I can't help but thing there's a way to go one step further though, and
automatically make groups based on the people you upvote, or who's pages you
like.. This seems like the sort of thing Reddit tries to do with it's
customized pages, but if it was pulled off more ideally, you'd get news that's
interesting to the people who you've found interesting before.

------
zach
Metafilter has had this editorship/readership model for quite some time,
right? I guess it's not Digg-like, but that hardly matters for the reader.

I guess the new aspect of this is the personalities involved and that they
have blog readerships. That makes sense, although you wonder if they're going
to be talking up their own stuff.

And are bloggers going to want to comment on stuff rather than reflexively
write a new post on their blog? I think not.

So basically all you get in a "Blogger's Digg" is the links. But wait, you get
those from the weblogs themselves.

So I think what this should really be describing is DayPop or Blogdex in their
salad days. Anyone remember them? I know PG does, of course, since they helped
inspire reddit. They basically were replaced by Tailrank.
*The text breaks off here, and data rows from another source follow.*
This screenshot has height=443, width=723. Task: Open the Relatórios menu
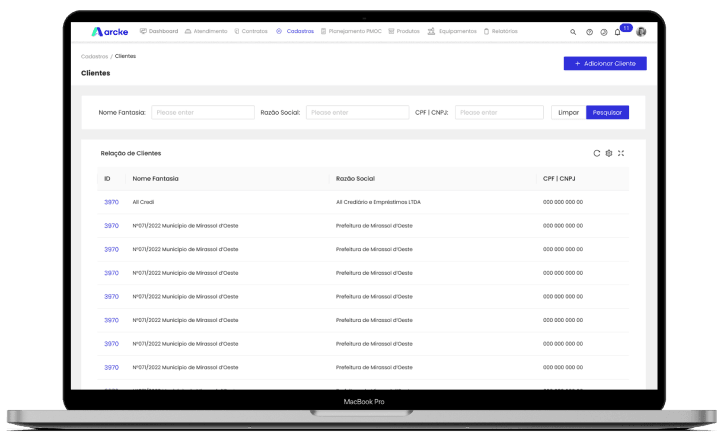click(x=501, y=31)
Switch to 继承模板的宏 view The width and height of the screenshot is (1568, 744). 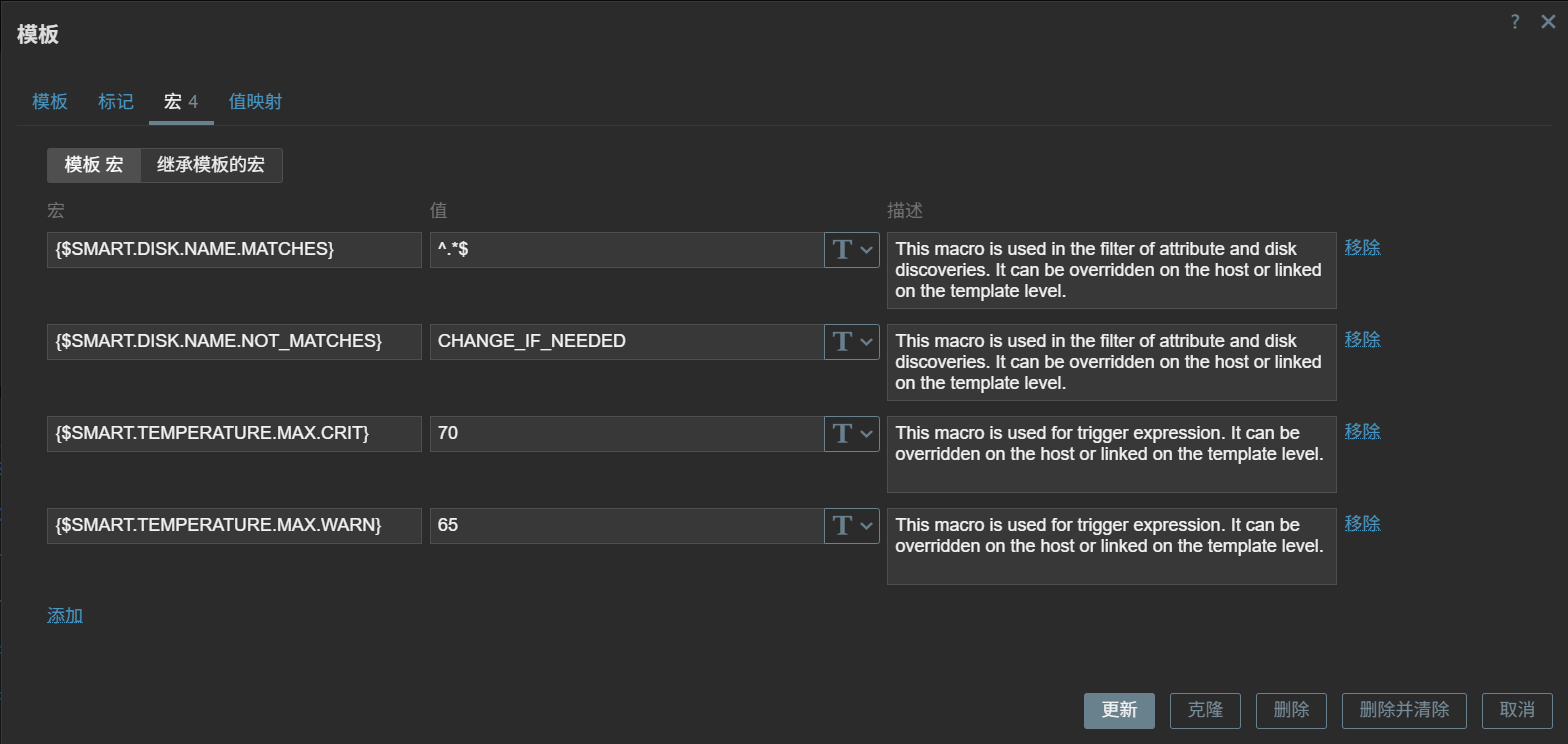point(211,166)
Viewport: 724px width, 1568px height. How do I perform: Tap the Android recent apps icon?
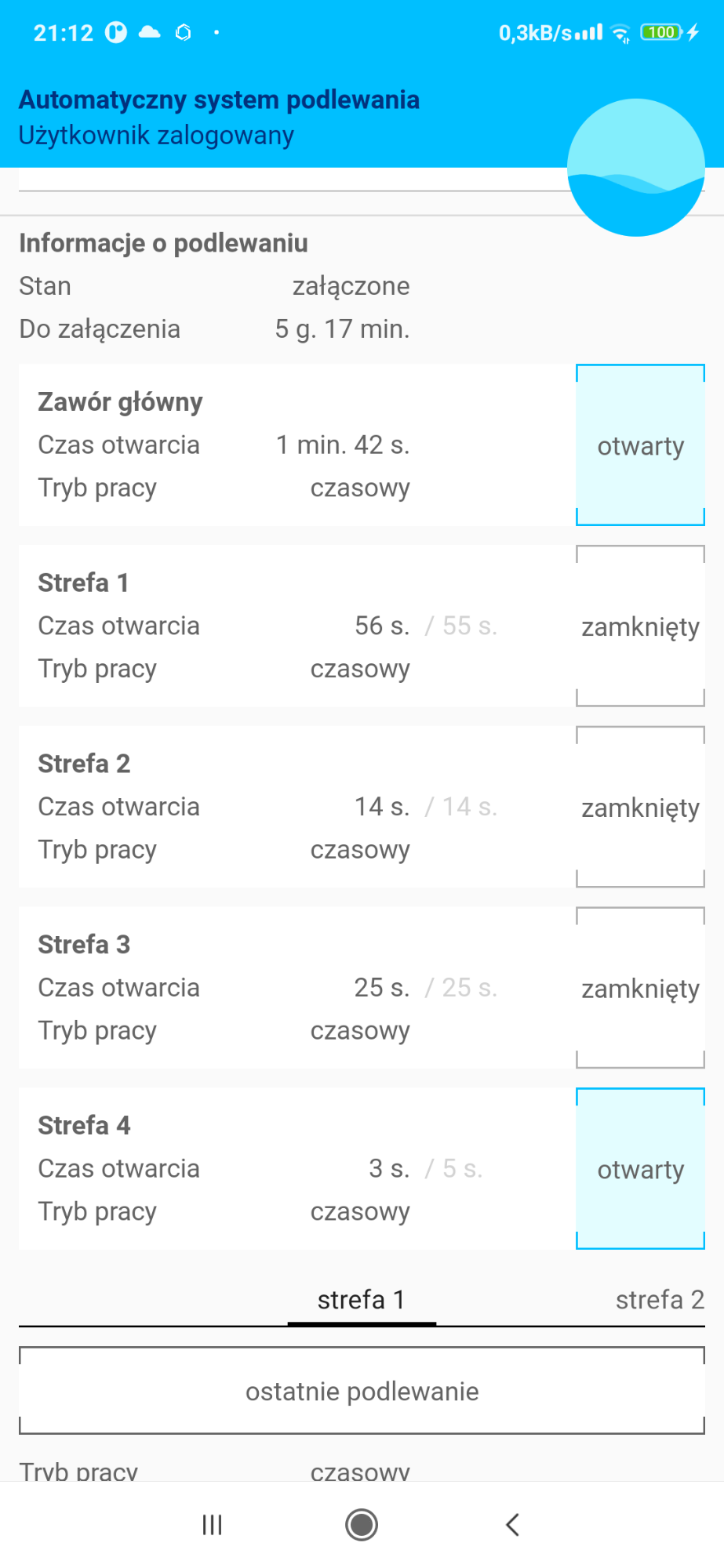point(212,1525)

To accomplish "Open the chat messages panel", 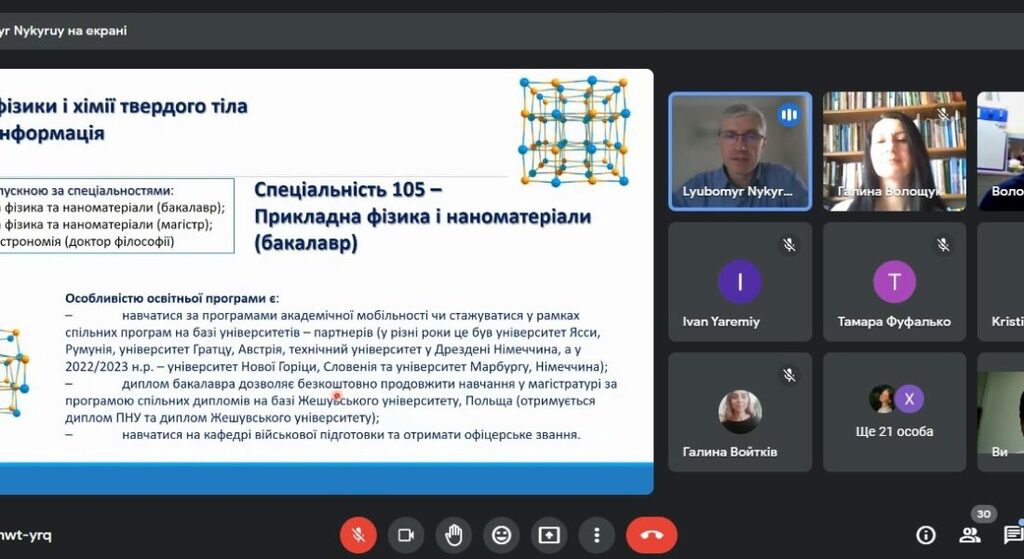I will (x=1012, y=535).
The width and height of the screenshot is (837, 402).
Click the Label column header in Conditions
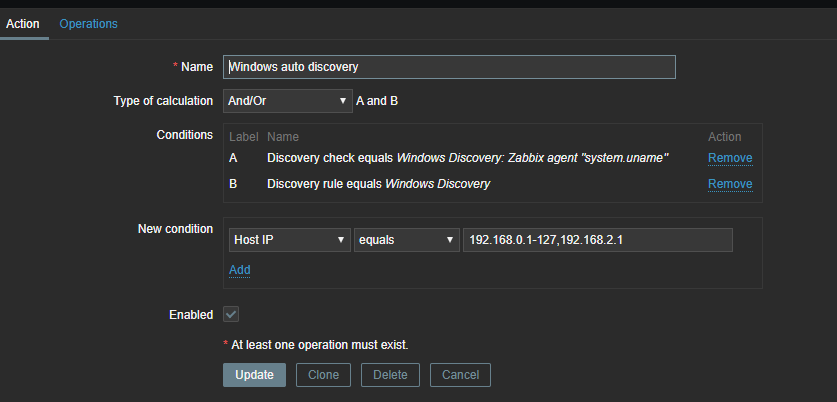244,136
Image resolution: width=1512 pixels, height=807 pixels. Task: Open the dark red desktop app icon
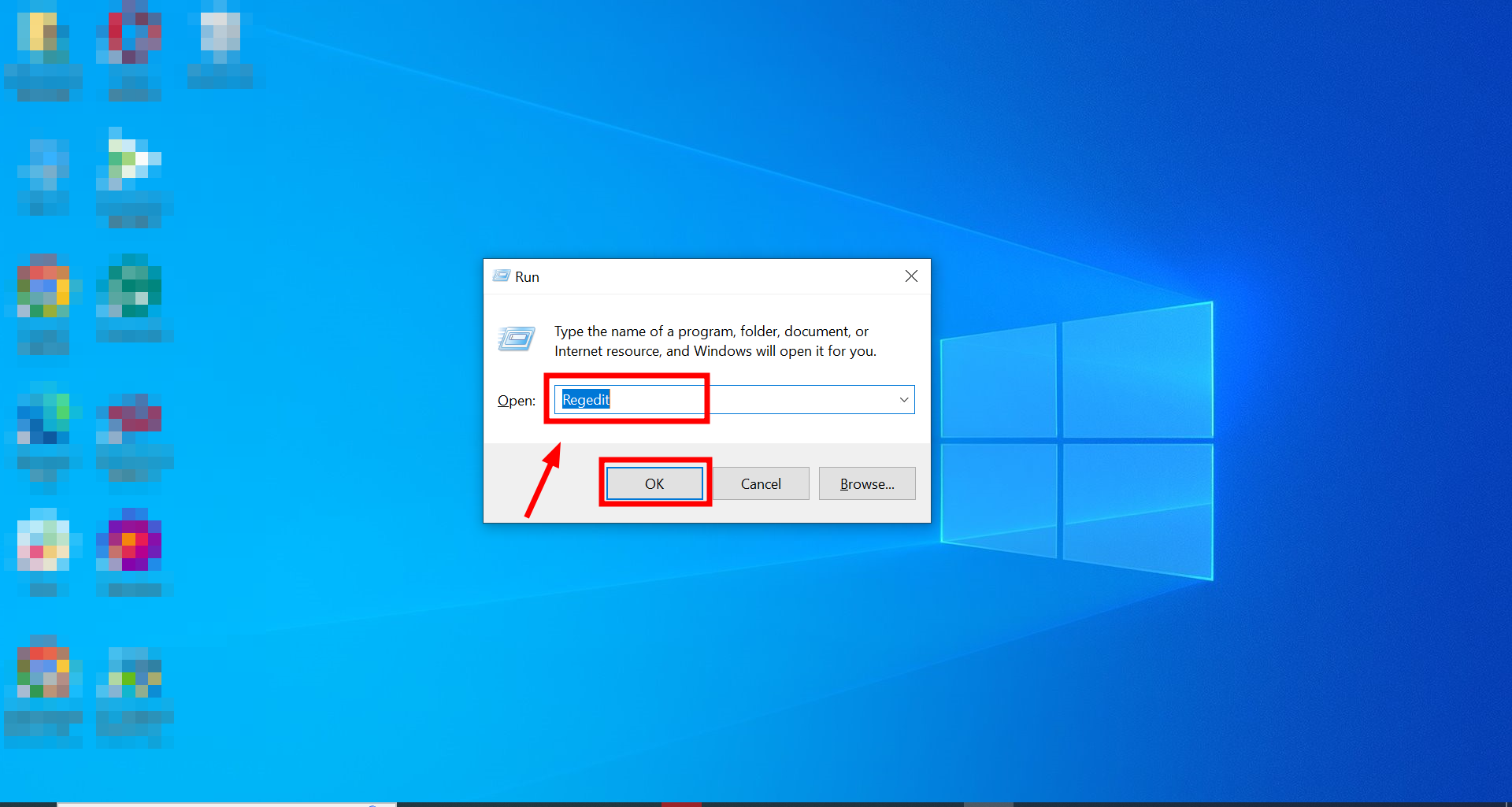[x=131, y=416]
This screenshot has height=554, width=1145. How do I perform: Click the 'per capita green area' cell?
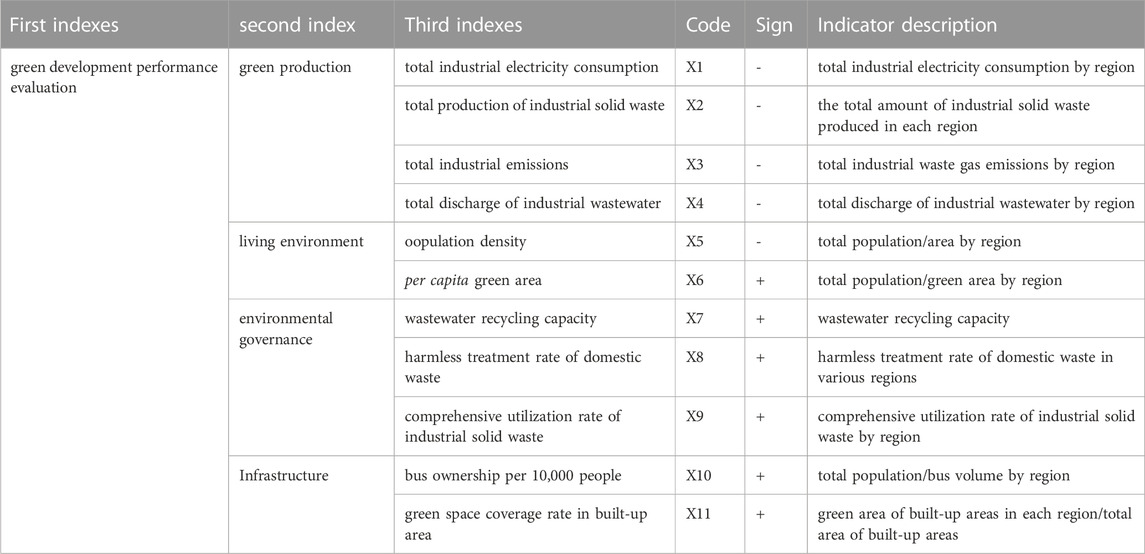click(535, 280)
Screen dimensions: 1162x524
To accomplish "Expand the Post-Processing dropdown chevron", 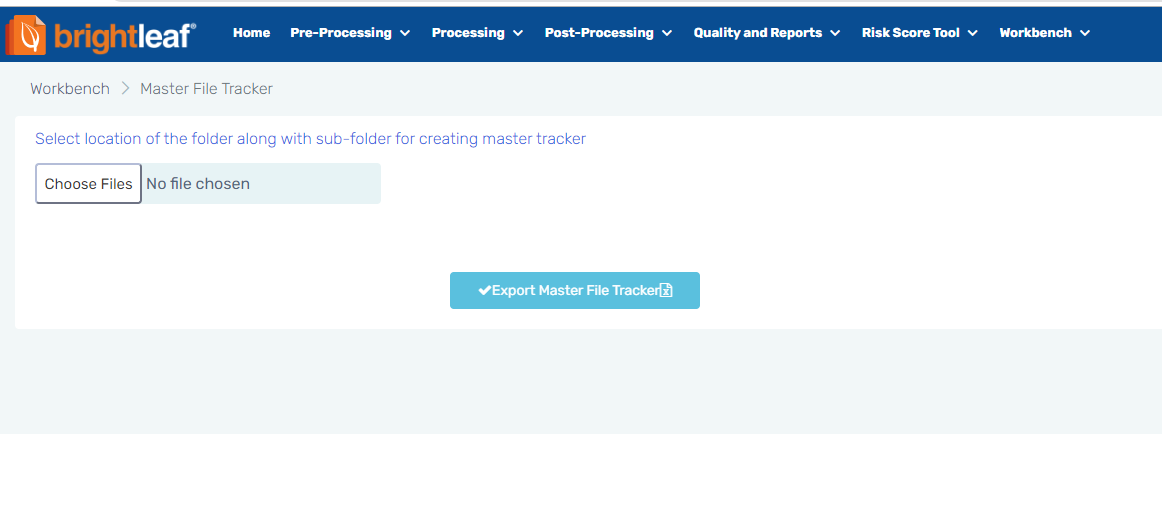I will click(x=667, y=33).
But TailRank is so
broad after the blog explosion that you don't get the "small community" of
bloggers and certainly lose sight of the individuals.

If Tailrank was weighted on the FeedBurner or Technorati rankings and
formatted more like reddit, it would probably be just about as useful as any
Digg for bloggers like this.

------
jakewolf
Dave's playing around with it with his buddies. What you'll end up seeing is a
digg clone where groups of people can have own clones just like blogging on
blogger or wordpress.

I assume groups will have the option of making their clone open to the public
or keep it private.

It'll end up being niche clones on crack in a high school cafeteria.

Now what if it's monetized like metacafe.com where clones with over X number
of views get paid. Money could come from subscriptions or advertising.

Time to start plugging away on pligg.

------
sbraford
I run a site kinda like this.

If you have a "digg clone" and it doesn't gain enough critical traction,
sadly, you just end up with a bunch of spammers anyway. What's the point of
public submissions then?